* _Task to carry out_
Each line that holds the string "column" counts once. Say how many such lines the entries have, giving the number only.

━━ Data section ━━

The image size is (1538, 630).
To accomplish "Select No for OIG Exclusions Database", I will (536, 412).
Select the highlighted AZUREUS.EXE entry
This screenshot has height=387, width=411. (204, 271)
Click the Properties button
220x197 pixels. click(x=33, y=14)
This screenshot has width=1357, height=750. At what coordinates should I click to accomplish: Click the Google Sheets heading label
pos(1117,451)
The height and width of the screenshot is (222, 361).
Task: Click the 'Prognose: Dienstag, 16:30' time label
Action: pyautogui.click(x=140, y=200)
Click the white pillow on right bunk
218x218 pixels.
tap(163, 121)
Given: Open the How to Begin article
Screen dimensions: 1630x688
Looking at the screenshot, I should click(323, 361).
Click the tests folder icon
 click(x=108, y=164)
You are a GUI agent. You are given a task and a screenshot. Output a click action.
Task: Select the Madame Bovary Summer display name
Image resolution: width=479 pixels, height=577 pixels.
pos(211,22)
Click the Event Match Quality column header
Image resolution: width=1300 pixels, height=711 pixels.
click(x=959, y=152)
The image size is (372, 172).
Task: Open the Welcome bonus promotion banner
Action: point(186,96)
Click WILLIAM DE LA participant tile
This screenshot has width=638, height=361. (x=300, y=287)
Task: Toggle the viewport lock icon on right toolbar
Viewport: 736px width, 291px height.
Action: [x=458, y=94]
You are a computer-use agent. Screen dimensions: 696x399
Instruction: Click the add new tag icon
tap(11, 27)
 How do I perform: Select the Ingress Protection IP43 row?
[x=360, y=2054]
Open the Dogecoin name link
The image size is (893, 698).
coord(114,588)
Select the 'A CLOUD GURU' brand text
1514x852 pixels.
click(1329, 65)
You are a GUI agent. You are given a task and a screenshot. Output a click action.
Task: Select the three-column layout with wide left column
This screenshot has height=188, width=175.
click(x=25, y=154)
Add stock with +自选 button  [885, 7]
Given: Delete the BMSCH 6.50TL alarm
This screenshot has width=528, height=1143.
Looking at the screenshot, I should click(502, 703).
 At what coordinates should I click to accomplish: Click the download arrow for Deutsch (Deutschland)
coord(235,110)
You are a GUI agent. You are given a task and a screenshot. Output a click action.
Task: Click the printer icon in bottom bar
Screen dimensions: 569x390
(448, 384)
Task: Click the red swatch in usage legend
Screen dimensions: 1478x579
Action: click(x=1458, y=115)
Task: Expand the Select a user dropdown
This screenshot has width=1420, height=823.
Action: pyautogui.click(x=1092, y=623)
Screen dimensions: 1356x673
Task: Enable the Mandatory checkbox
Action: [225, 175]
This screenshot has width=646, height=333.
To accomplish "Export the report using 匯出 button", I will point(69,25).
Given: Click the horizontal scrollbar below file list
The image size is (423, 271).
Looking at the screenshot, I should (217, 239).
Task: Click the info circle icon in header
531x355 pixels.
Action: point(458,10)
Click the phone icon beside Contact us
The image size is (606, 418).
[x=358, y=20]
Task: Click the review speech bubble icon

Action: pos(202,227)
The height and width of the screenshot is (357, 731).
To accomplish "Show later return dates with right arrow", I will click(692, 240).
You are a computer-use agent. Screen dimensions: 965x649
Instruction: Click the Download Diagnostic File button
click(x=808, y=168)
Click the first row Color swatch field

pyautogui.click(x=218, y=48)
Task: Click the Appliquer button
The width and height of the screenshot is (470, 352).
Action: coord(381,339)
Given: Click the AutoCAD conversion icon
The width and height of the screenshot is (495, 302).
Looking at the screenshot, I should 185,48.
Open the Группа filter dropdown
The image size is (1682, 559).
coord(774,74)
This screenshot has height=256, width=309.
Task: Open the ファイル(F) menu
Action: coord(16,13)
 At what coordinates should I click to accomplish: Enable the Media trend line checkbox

━━━

* _Task response_
2